Des milliers de testaments, probablement ceux de certaines victimes, ont été irrémédiablement détruits dans la tragédie de Lac-Mégantic, ce qui pourrait complexifier le deuil de plusieurs familles.

Deux études notariales - accueillant quatre notaires au total - ont été rasées par les flammes et l'explosion. Un seul bureau a été épargné dans la ville.

Même si les notaires ont l'obligation d'archiver les documents dans une chambre forte résistante à l'eau et au feu, ces installations ne sont pas conçues pour résister à la chaleur extrême qui a dévasté le centre-ville samedi dernier.

«Nous, on part de l'hypothèse qu'il n'y a aucun acte notarié d'épargné», a affirmé Martin Scallon, porte-parole de la Chambre des notaires, en entrevue avec La Presse.

Le ciment de la chambre forte de l'étude de Me Suzanne Boulanger «a fondu, entraînant dans cette destruction les actes qu'elle contenait», a-t-il ajouté. L'autre bureau s'en sort un peu mieux.

Les notaires québécois n'archivent pas leurs documents dans un entrepôt centralisé, comme c'est le cas en France, a ajouté M. Scallon. Les deux seuls exemplaires d'un testament sont bien souvent celui du notaire et celui du client.

La Chambre des notaires a confirmé que les deux seuls exemplaires du testament d'au moins une victime de la tragédie - une voisine de la notaire Boulanger - avaient été détruits dans l'incendie qui l'a elle-même emportée.

Dans les dernières années, la notaire Boulanger avait accumulé quelques documents informatiques - notamment des projets de testaments - qui pourraient donner des indices sur les dernières volontés des défunts.

À défaut de pouvoir reconstituer un testament, les règles du Code civil s'appliqueront. Elles prévoient que l'héritage passe au conjoint ou aux enfants de la victime.

Quatre générations de notaires

L'étude Veilleux et Associés a aussi été rasée. Elle avait toutefois une chambre forte de béton armé.

«On voit très bien la voûte sur les photos aériennes. Par contre, on sait que ça a chauffé énormément et on ne connaît pas l'état des documents à l'intérieur», a indiqué la notaire Andréanne Veilleux, qui s'est fait interdire l'accès aux ruines de ses locaux. Des chambres fortes secondaires auraient été détruites, selon la Chambre des notaires.

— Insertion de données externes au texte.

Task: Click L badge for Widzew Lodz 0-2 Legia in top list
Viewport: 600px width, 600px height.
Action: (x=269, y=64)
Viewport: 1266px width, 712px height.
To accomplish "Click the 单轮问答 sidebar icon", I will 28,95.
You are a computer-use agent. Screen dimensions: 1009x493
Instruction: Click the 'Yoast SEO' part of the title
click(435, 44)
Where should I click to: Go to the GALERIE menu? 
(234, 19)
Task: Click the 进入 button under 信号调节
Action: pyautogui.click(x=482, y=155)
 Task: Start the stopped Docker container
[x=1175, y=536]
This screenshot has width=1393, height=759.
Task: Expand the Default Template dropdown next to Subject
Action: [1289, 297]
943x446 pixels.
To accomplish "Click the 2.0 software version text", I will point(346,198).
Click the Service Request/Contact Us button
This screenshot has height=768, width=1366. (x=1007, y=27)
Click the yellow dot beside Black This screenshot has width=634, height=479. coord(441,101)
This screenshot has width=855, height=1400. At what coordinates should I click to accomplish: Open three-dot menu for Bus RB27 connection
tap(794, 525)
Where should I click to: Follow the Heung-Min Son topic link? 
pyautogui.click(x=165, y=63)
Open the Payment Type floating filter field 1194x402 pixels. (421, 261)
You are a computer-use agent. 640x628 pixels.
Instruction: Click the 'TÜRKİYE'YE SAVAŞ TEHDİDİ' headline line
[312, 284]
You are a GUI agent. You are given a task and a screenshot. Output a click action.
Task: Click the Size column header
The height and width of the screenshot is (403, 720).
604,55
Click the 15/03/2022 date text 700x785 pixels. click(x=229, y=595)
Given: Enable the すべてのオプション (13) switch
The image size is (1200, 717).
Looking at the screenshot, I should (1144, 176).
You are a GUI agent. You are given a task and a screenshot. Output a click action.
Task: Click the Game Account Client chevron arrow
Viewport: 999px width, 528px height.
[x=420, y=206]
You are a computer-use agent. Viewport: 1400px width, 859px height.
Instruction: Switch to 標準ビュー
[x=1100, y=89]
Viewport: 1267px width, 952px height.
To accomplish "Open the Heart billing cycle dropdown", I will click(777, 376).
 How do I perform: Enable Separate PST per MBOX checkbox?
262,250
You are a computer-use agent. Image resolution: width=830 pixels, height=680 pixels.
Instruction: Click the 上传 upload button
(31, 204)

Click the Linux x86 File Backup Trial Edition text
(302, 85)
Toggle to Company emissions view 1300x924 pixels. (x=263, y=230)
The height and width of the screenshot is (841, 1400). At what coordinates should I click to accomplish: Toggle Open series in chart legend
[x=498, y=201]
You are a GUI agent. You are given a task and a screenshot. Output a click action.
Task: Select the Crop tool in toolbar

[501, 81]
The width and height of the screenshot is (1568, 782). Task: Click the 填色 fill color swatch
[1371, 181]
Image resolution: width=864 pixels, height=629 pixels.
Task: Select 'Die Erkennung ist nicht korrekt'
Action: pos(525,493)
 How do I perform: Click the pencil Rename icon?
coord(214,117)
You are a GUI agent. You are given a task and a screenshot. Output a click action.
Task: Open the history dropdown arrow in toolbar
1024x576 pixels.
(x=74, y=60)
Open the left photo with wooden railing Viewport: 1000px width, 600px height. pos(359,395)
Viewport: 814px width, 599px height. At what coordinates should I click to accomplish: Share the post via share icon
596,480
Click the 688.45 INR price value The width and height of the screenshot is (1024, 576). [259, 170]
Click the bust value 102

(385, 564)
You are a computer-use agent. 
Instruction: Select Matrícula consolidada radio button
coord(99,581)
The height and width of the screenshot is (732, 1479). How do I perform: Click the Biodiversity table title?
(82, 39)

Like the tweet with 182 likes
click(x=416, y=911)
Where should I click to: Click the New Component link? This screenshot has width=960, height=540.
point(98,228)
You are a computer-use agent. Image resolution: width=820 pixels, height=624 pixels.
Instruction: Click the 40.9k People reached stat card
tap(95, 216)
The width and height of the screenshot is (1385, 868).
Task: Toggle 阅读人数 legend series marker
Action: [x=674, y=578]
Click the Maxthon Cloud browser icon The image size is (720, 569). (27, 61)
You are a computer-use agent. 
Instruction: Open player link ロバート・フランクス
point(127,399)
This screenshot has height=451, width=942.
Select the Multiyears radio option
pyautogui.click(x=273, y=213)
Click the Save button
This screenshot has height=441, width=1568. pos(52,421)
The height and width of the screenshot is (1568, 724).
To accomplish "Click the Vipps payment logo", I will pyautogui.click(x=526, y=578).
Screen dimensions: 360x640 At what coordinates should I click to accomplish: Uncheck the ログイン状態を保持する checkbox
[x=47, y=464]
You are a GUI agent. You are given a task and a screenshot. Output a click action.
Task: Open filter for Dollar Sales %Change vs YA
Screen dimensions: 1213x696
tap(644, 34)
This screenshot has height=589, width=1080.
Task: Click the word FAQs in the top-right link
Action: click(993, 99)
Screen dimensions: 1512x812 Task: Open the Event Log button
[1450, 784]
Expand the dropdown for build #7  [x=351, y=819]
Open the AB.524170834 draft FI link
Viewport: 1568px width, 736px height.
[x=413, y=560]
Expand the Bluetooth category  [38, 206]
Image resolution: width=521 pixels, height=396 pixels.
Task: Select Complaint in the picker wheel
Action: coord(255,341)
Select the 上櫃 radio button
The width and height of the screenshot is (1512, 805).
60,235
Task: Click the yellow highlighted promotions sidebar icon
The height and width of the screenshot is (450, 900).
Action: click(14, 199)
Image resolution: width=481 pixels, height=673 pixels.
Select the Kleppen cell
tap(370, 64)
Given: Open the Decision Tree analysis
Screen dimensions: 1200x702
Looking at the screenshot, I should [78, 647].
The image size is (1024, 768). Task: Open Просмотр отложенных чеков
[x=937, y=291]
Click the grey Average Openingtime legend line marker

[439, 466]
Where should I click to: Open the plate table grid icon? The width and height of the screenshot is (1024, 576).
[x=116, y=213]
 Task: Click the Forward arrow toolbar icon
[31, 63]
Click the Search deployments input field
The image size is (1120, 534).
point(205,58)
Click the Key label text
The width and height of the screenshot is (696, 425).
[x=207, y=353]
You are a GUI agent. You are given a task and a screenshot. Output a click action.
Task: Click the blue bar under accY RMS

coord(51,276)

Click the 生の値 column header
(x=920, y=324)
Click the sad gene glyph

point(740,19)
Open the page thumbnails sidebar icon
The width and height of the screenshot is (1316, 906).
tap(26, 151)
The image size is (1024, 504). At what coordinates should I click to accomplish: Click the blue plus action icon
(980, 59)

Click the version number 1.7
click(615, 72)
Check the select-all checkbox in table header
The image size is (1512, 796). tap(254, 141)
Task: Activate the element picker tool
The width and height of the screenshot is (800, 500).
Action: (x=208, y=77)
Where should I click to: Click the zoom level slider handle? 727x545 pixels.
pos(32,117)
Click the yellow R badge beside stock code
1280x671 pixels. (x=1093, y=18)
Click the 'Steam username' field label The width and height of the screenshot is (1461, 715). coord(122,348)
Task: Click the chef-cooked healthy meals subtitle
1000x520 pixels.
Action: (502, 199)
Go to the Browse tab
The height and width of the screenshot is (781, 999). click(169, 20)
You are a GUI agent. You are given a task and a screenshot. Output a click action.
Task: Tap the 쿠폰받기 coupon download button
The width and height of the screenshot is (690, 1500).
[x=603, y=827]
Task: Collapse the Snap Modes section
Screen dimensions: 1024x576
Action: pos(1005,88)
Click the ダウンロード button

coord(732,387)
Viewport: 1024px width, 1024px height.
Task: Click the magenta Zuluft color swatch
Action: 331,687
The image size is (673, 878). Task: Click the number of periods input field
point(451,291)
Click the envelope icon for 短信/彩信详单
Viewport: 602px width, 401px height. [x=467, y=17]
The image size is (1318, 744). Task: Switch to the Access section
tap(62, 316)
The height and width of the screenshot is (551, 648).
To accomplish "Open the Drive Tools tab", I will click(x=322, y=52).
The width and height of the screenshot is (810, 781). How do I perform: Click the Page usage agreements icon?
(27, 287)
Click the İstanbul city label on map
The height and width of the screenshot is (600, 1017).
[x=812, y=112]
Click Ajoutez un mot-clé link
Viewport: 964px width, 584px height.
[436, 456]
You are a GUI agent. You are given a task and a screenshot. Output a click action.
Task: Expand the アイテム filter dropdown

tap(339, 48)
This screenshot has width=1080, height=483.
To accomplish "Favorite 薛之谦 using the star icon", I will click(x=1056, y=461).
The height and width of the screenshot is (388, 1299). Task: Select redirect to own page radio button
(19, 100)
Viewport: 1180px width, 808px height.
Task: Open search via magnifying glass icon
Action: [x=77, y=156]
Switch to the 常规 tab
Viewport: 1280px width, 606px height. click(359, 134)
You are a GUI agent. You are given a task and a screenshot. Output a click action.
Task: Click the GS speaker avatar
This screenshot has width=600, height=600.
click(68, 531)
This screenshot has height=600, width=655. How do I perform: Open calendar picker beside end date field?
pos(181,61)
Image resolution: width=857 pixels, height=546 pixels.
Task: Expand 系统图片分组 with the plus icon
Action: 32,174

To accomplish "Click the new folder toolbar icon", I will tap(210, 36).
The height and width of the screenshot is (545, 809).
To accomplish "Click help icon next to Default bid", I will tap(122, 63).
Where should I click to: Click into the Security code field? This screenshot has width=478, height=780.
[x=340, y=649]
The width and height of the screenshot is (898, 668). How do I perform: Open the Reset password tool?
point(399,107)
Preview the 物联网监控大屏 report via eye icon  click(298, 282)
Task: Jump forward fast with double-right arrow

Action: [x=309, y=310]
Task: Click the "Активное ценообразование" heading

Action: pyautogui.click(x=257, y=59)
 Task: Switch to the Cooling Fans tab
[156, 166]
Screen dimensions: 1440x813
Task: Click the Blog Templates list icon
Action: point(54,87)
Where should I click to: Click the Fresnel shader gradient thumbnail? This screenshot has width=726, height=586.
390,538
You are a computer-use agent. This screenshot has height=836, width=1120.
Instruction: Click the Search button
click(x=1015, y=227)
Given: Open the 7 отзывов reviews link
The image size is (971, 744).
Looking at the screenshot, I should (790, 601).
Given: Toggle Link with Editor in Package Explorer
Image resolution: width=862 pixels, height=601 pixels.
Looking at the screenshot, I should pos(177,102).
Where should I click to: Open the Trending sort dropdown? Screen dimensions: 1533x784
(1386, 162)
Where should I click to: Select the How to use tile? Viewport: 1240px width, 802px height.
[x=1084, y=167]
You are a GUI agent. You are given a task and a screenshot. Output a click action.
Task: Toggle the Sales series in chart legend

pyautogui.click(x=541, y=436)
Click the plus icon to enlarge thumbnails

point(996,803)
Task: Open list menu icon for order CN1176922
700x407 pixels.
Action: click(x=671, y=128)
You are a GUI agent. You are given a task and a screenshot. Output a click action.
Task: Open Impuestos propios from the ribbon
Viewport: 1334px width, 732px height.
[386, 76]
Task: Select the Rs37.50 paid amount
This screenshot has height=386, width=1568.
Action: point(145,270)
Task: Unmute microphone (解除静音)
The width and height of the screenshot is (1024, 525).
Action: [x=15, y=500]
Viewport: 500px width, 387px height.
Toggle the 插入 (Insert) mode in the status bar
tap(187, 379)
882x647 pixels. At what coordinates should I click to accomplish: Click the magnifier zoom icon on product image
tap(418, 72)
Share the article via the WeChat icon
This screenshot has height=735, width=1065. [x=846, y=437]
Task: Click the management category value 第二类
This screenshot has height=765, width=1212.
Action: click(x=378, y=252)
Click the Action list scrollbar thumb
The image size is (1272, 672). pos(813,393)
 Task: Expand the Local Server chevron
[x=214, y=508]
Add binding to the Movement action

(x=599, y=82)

La notaire incarne la quatrième génération de notaires Veilleux à Lac-Mégantic. Son arrière-grand-père a commencé à pratiquer en 1911. «Il serait fier de moi», s'est-elle réjouie malgré sa tristesse, en parlant des photos aériennes où l'on voit bien un petit bloc gris au milieu des décombres. Elle espère maintenant que son contenu plus que centenaire est en bon état. Si ce n'est pas le cas, ses archives informatiques remontent jusqu'en 1998.

Dépôt central

Le désastre de Lac-Mégantic accélérera sans aucun doute la création d'un «minutier central» où tous les notaires de la province devront déposer les documents qu'ils conservent dans leurs propres archives.

«Il faut toujours un événement comme celui-là pour nous rappeler qu'en définitive, il faudrait qu'éventuellement les notaires se dotent d'un minutier central», a avancé Martin Scallon. En France, il existe un tel système, avec des copies situées à des kilomètres les unes des autres.

Certains notaires de la vieille école sont moins chauds à cette idée. Mais l'instauration d'un tel système «est une question de temps», selon M. Scallon.